* _TASK ITEM_
All lines holding the word "panel" are to be copied from the records beneath.

* _DATASET EXCERPTS_
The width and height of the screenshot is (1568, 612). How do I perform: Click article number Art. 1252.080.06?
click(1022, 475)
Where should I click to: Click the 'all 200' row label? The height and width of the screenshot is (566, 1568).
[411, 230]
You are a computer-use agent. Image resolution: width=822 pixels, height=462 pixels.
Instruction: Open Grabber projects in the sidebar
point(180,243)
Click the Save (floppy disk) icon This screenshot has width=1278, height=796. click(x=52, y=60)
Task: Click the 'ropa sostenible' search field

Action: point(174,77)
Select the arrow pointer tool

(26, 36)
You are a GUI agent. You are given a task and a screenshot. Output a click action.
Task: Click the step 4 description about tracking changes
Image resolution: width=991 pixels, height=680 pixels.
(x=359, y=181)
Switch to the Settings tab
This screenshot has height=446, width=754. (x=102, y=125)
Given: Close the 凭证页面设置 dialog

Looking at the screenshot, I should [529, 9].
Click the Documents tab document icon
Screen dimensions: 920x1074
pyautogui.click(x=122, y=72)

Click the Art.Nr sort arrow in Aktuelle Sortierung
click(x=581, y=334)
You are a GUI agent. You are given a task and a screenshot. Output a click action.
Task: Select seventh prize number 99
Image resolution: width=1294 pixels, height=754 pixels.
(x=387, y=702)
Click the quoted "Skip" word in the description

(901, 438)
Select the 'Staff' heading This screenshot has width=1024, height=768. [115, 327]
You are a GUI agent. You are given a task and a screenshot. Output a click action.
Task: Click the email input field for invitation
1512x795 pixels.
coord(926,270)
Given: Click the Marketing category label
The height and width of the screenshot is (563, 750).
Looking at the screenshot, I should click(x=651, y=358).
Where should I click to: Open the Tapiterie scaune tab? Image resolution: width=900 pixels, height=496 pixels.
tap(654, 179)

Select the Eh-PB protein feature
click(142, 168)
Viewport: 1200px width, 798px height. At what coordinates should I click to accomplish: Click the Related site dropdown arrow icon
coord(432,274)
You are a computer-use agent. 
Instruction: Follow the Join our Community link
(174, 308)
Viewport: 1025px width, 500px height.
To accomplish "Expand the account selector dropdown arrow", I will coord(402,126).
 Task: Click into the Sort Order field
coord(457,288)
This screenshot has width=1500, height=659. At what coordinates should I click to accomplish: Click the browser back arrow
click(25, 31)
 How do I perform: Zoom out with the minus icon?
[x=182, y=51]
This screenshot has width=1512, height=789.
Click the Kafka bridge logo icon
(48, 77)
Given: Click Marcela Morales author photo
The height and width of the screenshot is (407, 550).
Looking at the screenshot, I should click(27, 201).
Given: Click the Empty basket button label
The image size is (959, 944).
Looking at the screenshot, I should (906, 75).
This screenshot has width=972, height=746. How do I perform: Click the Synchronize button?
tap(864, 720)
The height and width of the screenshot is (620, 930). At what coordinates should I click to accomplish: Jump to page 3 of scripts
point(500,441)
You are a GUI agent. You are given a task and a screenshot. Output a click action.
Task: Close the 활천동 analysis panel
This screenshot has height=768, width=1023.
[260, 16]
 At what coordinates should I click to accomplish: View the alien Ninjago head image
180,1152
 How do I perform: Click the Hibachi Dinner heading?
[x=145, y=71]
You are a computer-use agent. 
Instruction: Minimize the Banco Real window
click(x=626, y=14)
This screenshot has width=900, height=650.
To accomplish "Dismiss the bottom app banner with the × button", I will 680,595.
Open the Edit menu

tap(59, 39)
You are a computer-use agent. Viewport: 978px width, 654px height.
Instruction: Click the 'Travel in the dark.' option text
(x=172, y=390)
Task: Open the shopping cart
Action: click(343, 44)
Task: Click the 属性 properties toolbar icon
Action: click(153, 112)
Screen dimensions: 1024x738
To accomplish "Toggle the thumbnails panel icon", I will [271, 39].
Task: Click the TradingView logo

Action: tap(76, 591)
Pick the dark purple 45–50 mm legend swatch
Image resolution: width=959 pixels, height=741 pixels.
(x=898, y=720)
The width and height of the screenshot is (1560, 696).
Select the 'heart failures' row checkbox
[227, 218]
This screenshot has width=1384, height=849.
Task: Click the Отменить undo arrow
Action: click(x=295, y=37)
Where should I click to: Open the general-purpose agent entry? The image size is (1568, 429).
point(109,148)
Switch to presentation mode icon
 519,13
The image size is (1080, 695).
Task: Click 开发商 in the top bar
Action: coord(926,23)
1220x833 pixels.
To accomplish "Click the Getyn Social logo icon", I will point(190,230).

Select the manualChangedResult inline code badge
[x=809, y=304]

* _TASK SOLUTION_
Task: Close the 활천동 analysis panel
To accomplish "Toggle the thumbnails panel icon", I will [271, 39].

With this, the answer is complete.